Im vorliegenden Fall ist unstrittig, dass der Kläger über sein Kontoguthaben disponieren wollte und ihm dies von der beklagten Partei mit dem Argument verweigert wurde, ein Guthaben bestehe nicht mehr. Hat das Berufungsgericht das Begehren des Klägers auf Zahlung jener Beträge, die sich ohne das Vorgehen der beklagten Partei buchungsmäßig auf seinem Konto befunden hätten, ungeachtet der unrichtigen Qualifikation als Schadenersatzanspruch auf der Grundlage eines Erfüllungsanspruchs aus dem Girokontovertrag für berechtigt erkannt, so kann darin weder ein Widerspruch zur herrschenden höchstgerichtlichen Rechtsprechung noch eine krasse Fehlbeurteilung im Einzelfall erblickt werden, die einer Korrektur durch den Obersten Gerichtshof bedürfte.

3. Die Behauptung der Revisionswerberin, der Kläger könne aus dem Titel des Schadenersatzes nur Naturalrestitution im Sinne einer "Rückbuchung", also einer Richtigstellung der unrichtigen Buchungsvorgänge, begehren, geht schon deshalb ins Leere, weil der Kläger bereits durch das von ihm erhobene Begehren mit ausreichender Deutlichkeit zum Ausdruck brachte, dass er nicht allein die buchmäßige Richtigstellung des Kontostands anstrebt, sondern vor allem eine Disposition über sein tatsächlich vorhandenes Guthaben durch Auszahlung vornehmen will. Damit wiederholt er den bereits vorprozessual unternommenen Versuch, sein Kontoguthaben zu realisieren, wozu er bei üblicher Vertragsgestaltung auch zweifellos berechtigt ist. Soweit die Revisionswerberin in diesem Zusammenhang Feststellungen über den Inhalt des Girovertrags vermisst, ist nicht zu erkennen, welche für sie allenfalls günstigen Feststellungen sie damit im Auge haben könnte. Im Verfahren erster Instanz hat sie auch gar nicht behauptet, der Kläger wäre aufgrund bestimmter Regelungen im Girovertrag nicht berechtigt, die Auszahlung seines Guthabens zu verlangen.
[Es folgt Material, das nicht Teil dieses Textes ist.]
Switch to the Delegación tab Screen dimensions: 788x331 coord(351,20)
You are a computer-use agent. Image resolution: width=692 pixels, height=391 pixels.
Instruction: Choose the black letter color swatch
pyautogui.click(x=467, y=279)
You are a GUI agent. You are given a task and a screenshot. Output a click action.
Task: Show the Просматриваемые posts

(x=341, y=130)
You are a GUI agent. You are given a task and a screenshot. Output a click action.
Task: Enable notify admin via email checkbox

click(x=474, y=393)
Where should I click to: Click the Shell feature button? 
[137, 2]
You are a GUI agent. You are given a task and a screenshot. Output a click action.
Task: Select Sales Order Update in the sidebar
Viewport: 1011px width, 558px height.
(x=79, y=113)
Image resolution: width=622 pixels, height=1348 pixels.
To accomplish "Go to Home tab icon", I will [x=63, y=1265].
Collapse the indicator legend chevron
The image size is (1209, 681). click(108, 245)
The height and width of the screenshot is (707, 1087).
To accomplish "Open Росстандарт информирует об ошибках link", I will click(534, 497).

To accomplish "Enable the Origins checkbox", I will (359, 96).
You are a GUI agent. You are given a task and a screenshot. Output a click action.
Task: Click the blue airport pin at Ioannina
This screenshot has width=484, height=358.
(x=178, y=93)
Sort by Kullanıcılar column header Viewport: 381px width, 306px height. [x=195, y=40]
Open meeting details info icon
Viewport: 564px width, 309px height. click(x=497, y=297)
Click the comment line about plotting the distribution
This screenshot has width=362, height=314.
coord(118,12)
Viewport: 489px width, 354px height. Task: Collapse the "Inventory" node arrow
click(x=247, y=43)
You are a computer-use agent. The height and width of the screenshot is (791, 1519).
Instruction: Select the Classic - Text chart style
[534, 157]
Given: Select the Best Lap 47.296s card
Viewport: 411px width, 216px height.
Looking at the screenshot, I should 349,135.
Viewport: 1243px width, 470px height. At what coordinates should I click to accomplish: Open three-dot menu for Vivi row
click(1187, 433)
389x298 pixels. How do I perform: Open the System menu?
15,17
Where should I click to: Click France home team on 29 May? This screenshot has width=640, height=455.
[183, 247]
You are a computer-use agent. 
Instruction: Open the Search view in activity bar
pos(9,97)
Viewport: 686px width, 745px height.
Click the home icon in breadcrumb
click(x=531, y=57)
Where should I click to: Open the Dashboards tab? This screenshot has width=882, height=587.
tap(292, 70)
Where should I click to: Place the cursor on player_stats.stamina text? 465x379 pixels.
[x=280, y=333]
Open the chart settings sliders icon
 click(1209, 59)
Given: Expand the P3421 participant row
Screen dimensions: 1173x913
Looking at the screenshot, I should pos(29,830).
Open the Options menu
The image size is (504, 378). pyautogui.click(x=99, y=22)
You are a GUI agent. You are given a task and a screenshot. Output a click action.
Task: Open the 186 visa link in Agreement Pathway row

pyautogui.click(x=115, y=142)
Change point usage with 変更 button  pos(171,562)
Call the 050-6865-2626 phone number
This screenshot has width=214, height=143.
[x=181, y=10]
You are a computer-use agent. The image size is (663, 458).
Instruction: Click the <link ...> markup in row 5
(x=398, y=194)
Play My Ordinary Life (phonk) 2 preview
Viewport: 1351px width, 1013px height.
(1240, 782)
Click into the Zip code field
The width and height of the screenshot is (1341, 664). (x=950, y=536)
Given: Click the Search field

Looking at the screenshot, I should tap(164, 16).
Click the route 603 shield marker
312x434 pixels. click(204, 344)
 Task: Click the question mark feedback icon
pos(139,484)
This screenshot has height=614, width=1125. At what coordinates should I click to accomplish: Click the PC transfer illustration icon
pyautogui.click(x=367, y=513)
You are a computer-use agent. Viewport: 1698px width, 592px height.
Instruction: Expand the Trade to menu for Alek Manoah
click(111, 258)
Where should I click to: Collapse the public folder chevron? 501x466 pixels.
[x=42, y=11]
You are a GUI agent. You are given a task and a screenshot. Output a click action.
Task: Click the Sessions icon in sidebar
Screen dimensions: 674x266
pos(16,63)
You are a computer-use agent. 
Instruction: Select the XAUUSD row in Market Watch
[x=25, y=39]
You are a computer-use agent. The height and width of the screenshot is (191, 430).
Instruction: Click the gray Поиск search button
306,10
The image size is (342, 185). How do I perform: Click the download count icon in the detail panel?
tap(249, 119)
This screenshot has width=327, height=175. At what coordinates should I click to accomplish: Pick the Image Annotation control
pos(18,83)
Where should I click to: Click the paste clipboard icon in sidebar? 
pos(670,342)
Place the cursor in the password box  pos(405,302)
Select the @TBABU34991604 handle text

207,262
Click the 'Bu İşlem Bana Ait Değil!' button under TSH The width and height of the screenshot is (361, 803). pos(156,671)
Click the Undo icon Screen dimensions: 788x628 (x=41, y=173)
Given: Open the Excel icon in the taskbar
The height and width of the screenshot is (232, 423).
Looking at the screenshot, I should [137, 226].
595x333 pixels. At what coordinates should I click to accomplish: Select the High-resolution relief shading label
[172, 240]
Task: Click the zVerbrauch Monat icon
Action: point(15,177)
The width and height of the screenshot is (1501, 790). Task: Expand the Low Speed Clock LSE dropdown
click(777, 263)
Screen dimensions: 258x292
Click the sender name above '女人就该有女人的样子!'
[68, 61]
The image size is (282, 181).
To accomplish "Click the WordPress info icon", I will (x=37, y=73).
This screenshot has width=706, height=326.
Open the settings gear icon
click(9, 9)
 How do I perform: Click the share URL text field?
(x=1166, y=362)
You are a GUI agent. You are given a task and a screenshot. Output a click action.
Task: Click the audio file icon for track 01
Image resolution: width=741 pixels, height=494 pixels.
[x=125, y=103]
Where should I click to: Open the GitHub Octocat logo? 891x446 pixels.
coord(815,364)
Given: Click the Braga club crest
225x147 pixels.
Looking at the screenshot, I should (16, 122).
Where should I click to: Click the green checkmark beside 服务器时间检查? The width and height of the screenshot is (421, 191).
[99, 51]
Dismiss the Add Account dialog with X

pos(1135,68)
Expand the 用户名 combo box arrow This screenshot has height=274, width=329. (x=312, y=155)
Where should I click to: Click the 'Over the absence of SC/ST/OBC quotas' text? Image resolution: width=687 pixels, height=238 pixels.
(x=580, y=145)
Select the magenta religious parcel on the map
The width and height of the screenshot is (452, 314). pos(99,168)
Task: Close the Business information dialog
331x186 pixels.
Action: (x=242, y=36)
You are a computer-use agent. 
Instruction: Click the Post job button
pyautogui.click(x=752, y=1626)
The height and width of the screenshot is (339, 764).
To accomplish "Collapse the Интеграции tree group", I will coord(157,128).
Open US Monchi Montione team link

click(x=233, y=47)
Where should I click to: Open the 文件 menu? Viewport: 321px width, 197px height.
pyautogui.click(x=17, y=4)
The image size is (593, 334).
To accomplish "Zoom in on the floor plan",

Der Hinweis, der Kläger habe sich nicht (auch) auf § 871 ABGB berufen, ist in diesem Zusammenhang nicht verständlich.

Der Behauptung der beklagten Partei, die Kontoverbindung mit dem Kläger sei noch immer aufrecht und eine Naturalrestitution in Form einer Rückbuchung von Buchgeld ohne Aufwand wäre daher möglich, ist entgegenzuhalten, dass es der beklagten Partei selbstverständlich frei steht, auch eine buchmäßige Richtigstellung vorzunehmen. Warum dies den Anspruch des Klägers auf Auszahlung seines Guthabens berühren sollte, ist jedoch nicht zu erkennen. Da die Revisionswerberin dazu nichts Konkretes ausführt, bleibt es auch im Dunkeln, weshalb darin ein sekundärer Verfahrensmangel liegen soll, dass es das Berufungsgericht unterlassen habe, "Feststellungen zu einem vertraglichen Erfüllungsanspruch" zu ergänzen bzw eine Ergänzung aufzutragen.

4. Da der Zuspruch des Klagebetrags auf vertraglicher Grundlage nicht zu beanstanden ist, ist es auch ohne Bedeutung, dass die Nebenintervenientin Forderungen gegen den Kläger behauptet hat, sodass nur ein "allenfalls darüber hinausgehender Betrag als Schaden im Vermögen des Klägers eingetreten" sein könne: Allfällige Forderungen der Nebenintervenientin gegen den Kläger berühren das Rechtsverhältnis zwischen den Streitteilen nicht, zumal die beklagte Partei auch gar nicht etwa behauptet hat, sie habe durch ihre (eigenmächtige) Überweisung Verbindlichkeiten des Klägers beglichen bzw Forderungen der Nebenintervenientin gegen diesen erworben. Bezeichnend ist in diesem Zusammenhang, dass sich die beklagte Partei in ihrer Streitverkündung selbst auf den Standpunkt stellt, im Fall auftrags- und damit rechtsgrundloser Überweisung werde sie sich an der Nebenintervenientin - ersichtlich auf der Basis des Bereicherungsrechts - regressieren.

Einer weiteren Begründung bedarf dieser Beschluss nicht (§ 510 Abs 3 ZPO).